A new study finds that convalescent plasma treatment, popular at the onset of COVID, is not effective for critically ill, older COVID patients
At the beginning of the COVID pandemic, there were no vaccines. Cures, in the shape of prevention tactics and repurposed drugs, were abundant. Among them, convalescent plasma treatment held significant hope for fighting the virus.
“Biologically plausible reasons” for convalescent plasma in beginning
“There were biologically plausible reasons to turn to convalescent plasma early in the pandemic when hundreds of thousands of people were getting sick and treatments had yet to be discovered,” said co-lead author Dr Bryan McVerry, associate professor of pulmonary, allergy and critical care medicine at Pitt and a UPMC intensivist.

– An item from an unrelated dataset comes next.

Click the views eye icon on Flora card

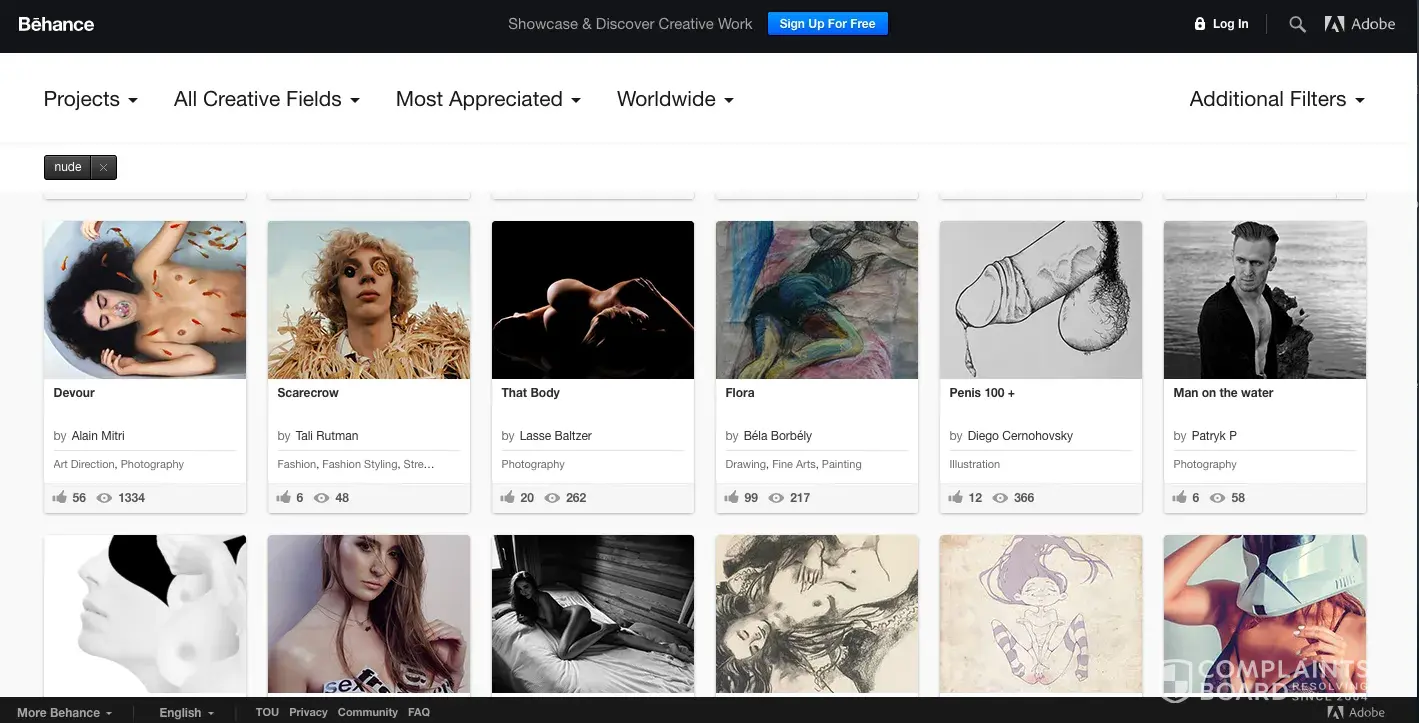pyautogui.click(x=776, y=497)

“Unfortunately, it was either being administered outside of clinical trials or in trials that weren’t focused on critically ill patients, slowing our ability to see if it actually worked. Finally, with these results, we can put an end to using convalescent plasma for our sickest COVID-19 patients and focus on treatments that we know work, as well as developing and testing better ones.”

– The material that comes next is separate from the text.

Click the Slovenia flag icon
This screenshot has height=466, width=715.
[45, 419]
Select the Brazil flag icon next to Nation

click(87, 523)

Greater than 99% certainty that convalescent plasma doesn’t work
In the convalescent plasma trial, 2,011 adults hospitalised with severe COVID-19 were enrolled.
They were set to either receive two units of convalescent plasma or no plasma. They were then followed to see if the likelihood of surviving at least three weeks without needing organ support, such as a ventilator, differed based on whether they were treated or not.
The trial concluded when enough data was collected to say with greater than 99% certainty that convalescent plasma did not help critically ill COVID-19 patients.
Patients with “impaired immune system” could still benefit
“It could be that patients with an impaired immune system, who are unable to mount an effective immune response, could still benefit from the antibodies present in blood plasma from COVID-recovered patients, especially early on in the illness,” said corresponding author Dr Lise Estcourt, a associate professor of haematology and transfusion medicine at the Oxford University’s Radcliffe Department of Medicine and director of the U.K.’s National Health Service Blood and Transplant Clinical Trials Unit.
“This is something that definitely warrants investigation.”